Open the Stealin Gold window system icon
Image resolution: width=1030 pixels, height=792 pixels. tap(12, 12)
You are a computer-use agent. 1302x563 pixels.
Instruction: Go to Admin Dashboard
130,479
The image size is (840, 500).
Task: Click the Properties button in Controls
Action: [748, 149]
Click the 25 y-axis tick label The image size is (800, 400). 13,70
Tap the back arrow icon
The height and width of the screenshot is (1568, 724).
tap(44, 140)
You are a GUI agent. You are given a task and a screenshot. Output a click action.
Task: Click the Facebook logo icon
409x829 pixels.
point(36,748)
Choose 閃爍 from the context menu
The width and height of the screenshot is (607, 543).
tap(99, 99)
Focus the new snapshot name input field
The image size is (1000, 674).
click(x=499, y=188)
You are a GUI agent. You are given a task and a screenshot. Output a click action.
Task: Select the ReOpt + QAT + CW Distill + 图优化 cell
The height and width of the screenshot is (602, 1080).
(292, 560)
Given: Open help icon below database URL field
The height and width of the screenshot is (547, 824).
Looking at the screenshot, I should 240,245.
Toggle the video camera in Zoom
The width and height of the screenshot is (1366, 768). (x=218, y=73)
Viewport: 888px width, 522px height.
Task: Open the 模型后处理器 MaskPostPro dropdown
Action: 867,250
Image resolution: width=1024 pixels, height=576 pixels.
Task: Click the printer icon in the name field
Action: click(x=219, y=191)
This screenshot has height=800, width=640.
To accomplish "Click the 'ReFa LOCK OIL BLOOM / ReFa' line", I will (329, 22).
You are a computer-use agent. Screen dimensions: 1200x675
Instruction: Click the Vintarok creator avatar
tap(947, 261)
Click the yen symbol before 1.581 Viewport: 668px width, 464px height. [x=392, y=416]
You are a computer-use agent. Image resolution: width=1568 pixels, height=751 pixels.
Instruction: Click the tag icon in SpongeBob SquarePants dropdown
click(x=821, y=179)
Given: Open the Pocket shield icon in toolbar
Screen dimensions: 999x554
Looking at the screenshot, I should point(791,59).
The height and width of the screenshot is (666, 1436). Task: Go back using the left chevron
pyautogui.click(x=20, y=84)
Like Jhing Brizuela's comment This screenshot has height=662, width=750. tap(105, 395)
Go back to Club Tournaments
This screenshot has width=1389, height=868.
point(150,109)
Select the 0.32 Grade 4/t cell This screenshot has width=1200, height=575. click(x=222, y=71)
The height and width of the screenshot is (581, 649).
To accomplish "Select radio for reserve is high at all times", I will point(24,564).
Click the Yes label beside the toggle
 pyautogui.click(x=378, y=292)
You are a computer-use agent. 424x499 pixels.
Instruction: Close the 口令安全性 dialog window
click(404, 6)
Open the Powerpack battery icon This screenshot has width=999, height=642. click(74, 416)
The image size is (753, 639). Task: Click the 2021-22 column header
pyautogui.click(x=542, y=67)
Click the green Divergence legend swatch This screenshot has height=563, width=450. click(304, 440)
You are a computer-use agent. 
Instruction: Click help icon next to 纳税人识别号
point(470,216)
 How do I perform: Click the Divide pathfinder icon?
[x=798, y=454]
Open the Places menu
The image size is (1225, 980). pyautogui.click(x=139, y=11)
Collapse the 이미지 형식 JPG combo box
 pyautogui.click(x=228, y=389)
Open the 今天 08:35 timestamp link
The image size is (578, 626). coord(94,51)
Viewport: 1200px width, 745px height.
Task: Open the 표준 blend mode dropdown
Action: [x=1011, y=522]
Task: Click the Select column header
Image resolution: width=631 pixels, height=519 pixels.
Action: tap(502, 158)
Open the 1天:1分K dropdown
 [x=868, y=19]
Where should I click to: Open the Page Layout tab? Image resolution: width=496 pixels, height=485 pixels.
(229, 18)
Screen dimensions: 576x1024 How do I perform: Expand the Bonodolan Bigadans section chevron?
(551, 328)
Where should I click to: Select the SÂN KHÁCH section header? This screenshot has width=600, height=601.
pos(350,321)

◇ ◇ ◇ ◇ ◇ ◇ ◇

ABOUT THIS TASK: Set out exactly the lines from the one bearing "Click the green" through the end of the data, including both ends and omitting all others.

REPLY:
Click the green Divergence legend swatch This screenshot has height=563, width=450. click(304, 440)
You are a computer-use agent. 
Instruction: Click help icon next to 纳税人识别号
point(470,216)
 How do I perform: Click the Divide pathfinder icon?
[x=798, y=454]
Open the Places menu
The image size is (1225, 980). pyautogui.click(x=139, y=11)
Collapse the 이미지 형식 JPG combo box
 pyautogui.click(x=228, y=389)
Open the 今天 08:35 timestamp link
The image size is (578, 626). coord(94,51)
Viewport: 1200px width, 745px height.
Task: Open the 표준 blend mode dropdown
Action: [x=1011, y=522]
Task: Click the Select column header
Image resolution: width=631 pixels, height=519 pixels.
Action: tap(502, 158)
Open the 1天:1分K dropdown
 [x=868, y=19]
Where should I click to: Open the Page Layout tab? Image resolution: width=496 pixels, height=485 pixels.
(229, 18)
Screen dimensions: 576x1024 How do I perform: Expand the Bonodolan Bigadans section chevron?
(551, 328)
Where should I click to: Select the SÂN KHÁCH section header? This screenshot has width=600, height=601.
pos(350,321)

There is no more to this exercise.